Impaired urinary osteopontin excretion in Npt2a-/- mice

Abstract

Mutations in the renal sodium-dependent phosphate cotransporters NPT2a and NPT2c have been reported in patients with renal stone disease and nephrocalcinosis. Oral phosphate supplementation is currently thought to reduce risk by reversing the hypercalciuria, but the exact mechanism remains unclear and the relative contribution of modifiers of mineralization such as osteopontin (Opn) to the formation of renal mineral deposits in renal phosphate wasting disorders has not been studied. We observed a marked decrease of renal gene expression and urinary excretion of Opn in Npt2a^-/- mice, a mouse model of these disorders, at baseline. Following supplementation with phosphate Opn gene expression was restored to wild-type levels in Npt2a^-/- mice; however, urine excretion of the protein remained low. To further investigate the role of Opn, we used a double-knockout strategy, which provides evidence that loss of Opn worsens the nephrocalcinosis and nephrolithiasis observed in these mice on a high-phosphate diet. These studies suggest that impaired Opn gene expression and urinary excretion in Npt2a^-/- mice may be an additional risk factor for nephrolithiasis, and normalizing urine Opn levels may improve the therapy of phosphaturic disorders.
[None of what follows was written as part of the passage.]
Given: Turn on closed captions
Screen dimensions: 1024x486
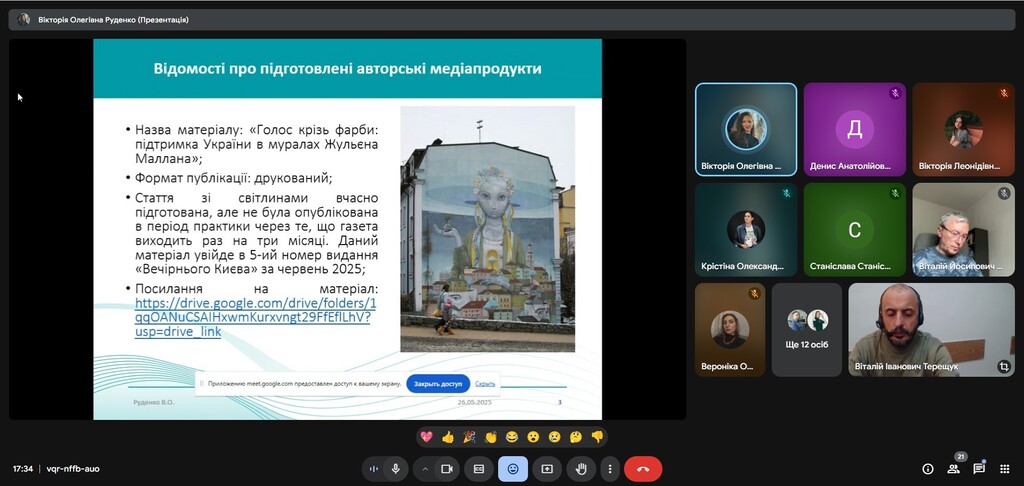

Keywords: NPT2a; hypophosphatemia; nephrocalcinosis; osteopontin; rickets.

Fig. 1.

Ablation of Opn worsens renal mineralization size seen in Npt2a^−/− mice on HP diet. Histomorphometric analysis of renal mineralization [% calcified area = 100 × mineralization area/tissue area (A) and mineralization size = mineralization area/number of mineralizations, μm² (B)] in 10 μm sections of kidneys from mice feed different diets for 10 wk (see legend of Table 1 for composition of diets). The data represent individual animals (●) with the means ± SE. P values shown above the lines of comparisons were calculated by one-way ANOVA and Tukey’s test for multiple comparisons.

Fig. 2.

Renal osteopontin mRNA expression and urinary excretion are decreased in Npt2a^−/− mice. A: Opn gene expression measured by quantitative reverse transcription PCR corrected over β-actin in total kidney RNA. B: urinary excretion of Opn protein (U-Opn) corrected for urine creatinine (U-Crea) from mice feed different diets for 10 wk (see legend of Table 1 for composition of diets). The data represent means ± SE. P values shown above the lines of comparisons were calculated by one-way ANOVA and Tukey’s test for multiple comparisons.

Fig. 3.

Urinary Opn excretion is significantly associated with renal mineralization in a combined bivariate linear regression analysis of WT and Npt2a^−/− mice fed different diets. WT and Npt2a^−/− mice from Table 1 (n = 42) were evaluated by linear regression analysis to determine the association of renal mineralization with the ratio of urine osteopontin/urine creatinine (U-Opn/U-crea). Data points represent values of individual animals. Results of the linear regression analysis are shown as solid line with 95% confidence interval (stippled lines), R², and P values.

Fig. 4.

Cortical and medullary renal mineralization. Light micrographs of 10-μm renal sections, prepared from paraffin-embedded kidneys: von Kossa, methylene green staining, 4X (A); von Kossa, hematoxylin and eosin staining, 40X (B). See legend of Table 1 for composition of CO and HP diets.

Fig. 5.

Transmission electron microscopy of mouse kidneys reveals thin submicrometer, plate-like crystals starting at center and organizing into microspheres. Cross section shows concentrically arranged microspherules microspherules that appear to be growing by addition of crystal layers at the periphery. White box indicates approximate location of the image with next higher magnification. Letters indicate the following: a–c Npt2a^−/− CO diet; d–f Npt2a^−/− and Opn^−/− HP diet.